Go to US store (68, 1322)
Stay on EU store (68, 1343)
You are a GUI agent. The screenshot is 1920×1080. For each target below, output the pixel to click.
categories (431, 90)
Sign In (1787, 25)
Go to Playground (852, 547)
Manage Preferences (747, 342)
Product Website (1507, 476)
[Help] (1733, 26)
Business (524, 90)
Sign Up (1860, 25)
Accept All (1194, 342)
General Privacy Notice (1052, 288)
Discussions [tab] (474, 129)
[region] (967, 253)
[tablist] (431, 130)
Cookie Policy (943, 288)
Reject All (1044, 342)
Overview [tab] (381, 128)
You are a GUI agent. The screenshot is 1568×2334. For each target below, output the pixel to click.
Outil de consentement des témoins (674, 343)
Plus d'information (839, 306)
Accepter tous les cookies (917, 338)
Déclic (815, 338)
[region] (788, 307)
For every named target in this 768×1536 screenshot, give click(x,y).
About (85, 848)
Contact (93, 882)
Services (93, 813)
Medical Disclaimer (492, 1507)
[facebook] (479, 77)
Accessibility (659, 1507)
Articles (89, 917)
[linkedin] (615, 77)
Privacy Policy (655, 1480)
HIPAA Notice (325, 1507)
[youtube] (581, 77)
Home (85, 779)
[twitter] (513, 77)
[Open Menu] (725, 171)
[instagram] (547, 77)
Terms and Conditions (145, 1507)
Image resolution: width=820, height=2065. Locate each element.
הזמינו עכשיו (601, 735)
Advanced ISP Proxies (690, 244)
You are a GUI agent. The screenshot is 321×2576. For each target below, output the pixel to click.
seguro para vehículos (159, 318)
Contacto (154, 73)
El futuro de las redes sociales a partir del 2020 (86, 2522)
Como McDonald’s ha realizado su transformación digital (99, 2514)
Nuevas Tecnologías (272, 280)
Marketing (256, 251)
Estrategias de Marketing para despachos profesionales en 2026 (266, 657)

========

-- Your objective --
An exact copy of the line containing "Home (85, 779)" and all lines after it, through the last line of the entries, is the required answer.

-- Reply to the task --
Home (85, 779)
[twitter] (513, 77)
[Open Menu] (725, 171)
[instagram] (547, 77)
Terms and Conditions (145, 1507)
Image resolution: width=820, height=2065. Locate each element.
הזמינו עכשיו (601, 735)
Advanced ISP Proxies (690, 244)
You are a GUI agent. The screenshot is 321×2576. For each target below, output the pixel to click.
seguro para vehículos (159, 318)
Contacto (154, 73)
El futuro de las redes sociales a partir del 2020 (86, 2522)
Como McDonald’s ha realizado su transformación digital (99, 2514)
Nuevas Tecnologías (272, 280)
Marketing (256, 251)
Estrategias de Marketing para despachos profesionales en 2026 (266, 657)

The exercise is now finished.